Daniel Scarborough / Qalam
Inventing ‘Russian Turkestan’
What was often referred to as Russian Turkestan was a vast territory that the Russian Empire colonized in the 19th century. The Governor-Generalship of Turkestan was formally established in 1867, after Russian forces conquered much of what is now Uzbekistan, southern Kazakhstan, Kyrgyzstan, and parts of Tajikistan. The boundaries of Turkestan shifted over time.
The Turkestan Governor-Generalship on a map of the Russian Empire / Wikimedia Commons
For instance, the region of Jetisu (Semirechye) initially became part of Turkestan, then was transferred to the Governor-Generalship of the Steppe. Later, it was returned to Turkestan when Transcaspia — mainly modern Turkmenistan — was added to the province in 1899. The resulting territory was enormous: contemporaries noted that it exceeded the combined size of France and Germany.
Its population was exceptionally diverse. Russians made up a relatively small minority; around the turn of the century, there were roughly ten times more indigenous Central Asian inhabitants than Russian settlers.
Orthodoxy in Turkestan: What Did It Look Like?
The Orthodox Church in Turkestan was a highly complex institution. It cannot be described as a single, uniform entity. There was the establishment of the Diocese of Turkestan and Tashkent in 1871, which included a bishop sent to the region and the higher administrative bodies of the Orthodox Church. Alongside this were the settlers who moved to Turkestan from across the empire and practiced their everyday religious life.

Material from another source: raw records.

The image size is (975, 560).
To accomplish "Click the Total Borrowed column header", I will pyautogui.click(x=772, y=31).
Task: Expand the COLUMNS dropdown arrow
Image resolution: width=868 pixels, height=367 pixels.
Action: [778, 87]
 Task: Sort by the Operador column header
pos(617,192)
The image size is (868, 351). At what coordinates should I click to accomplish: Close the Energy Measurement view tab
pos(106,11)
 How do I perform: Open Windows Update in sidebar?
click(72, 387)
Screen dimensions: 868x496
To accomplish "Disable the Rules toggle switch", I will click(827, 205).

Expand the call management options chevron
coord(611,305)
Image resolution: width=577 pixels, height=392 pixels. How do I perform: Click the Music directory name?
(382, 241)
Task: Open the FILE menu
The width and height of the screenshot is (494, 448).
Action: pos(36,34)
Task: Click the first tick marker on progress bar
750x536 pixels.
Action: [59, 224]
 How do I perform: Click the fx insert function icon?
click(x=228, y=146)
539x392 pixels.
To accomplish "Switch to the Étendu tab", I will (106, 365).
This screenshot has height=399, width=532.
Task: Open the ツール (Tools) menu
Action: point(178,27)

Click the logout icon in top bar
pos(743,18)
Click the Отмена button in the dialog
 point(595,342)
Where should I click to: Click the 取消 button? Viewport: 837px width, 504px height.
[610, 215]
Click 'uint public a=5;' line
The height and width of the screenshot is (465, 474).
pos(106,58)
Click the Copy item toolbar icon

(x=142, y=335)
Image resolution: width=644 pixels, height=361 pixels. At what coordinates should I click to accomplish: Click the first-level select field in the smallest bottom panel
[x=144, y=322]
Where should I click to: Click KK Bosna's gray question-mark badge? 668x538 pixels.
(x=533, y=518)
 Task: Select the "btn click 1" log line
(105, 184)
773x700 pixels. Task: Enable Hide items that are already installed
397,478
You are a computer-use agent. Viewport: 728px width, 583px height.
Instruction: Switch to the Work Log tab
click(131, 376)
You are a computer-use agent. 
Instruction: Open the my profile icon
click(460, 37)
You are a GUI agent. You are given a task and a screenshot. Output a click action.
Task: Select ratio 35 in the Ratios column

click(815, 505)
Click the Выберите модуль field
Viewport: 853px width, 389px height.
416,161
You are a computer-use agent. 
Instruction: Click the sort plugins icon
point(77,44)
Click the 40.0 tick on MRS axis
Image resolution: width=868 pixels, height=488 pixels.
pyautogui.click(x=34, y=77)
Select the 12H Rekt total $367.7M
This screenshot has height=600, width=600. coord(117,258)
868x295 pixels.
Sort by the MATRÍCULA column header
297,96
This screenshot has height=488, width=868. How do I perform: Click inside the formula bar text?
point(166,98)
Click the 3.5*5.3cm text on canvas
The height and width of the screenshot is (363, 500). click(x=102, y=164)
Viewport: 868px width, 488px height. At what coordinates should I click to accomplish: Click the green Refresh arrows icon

The colonial administration deliberately encouraged the migration of Orthodox settlers, rather than Protestants or Old Believers, assuming they would be more loyal to imperial authority. As a result, the majority of newcomers from Siberia, Ukraine, central Russia, and other regions were Orthodox.
The Church of St. Nicholas in Kulja, demolished in the 1960s / Wikimedia Commons
When all of these settlers came together in Turkestan, the authorities realized that not everyone understood Orthodoxy in exactly the same way. There were slight variations in practice, which in some cases led to conflicts among the settlers themselves. Moreover, many Old Believers — whom Church authorities labeled ‘schismatics’ — also arrived in the region, further complicating the diocesan administration’s efforts to maintain cohesion among Orthodox Christians.
Coexisting Faiths: Islam and Orthodoxy
What was distinctive about Central Asia is that it became part of the Russian Empire relatively late. Throughout the empire’s history, the Church had functioned as a central symbol of the Tsar’s authority. In many conquered territories, the Orthodox Church was granted a relatively privileged position: it was protected by the state and allowed to establish itself institutionally, including through access to property and land.
By the time the Russian Empire expanded into Central Asia, however, the imperial project had begun to diverge from the Church’s missionary ambitions. Some officials in the Russian government worried about antagonizing the large Muslim population they sought to govern. As a result, the Orthodox Church was not permitted to engage in extensive missionary activity in the region.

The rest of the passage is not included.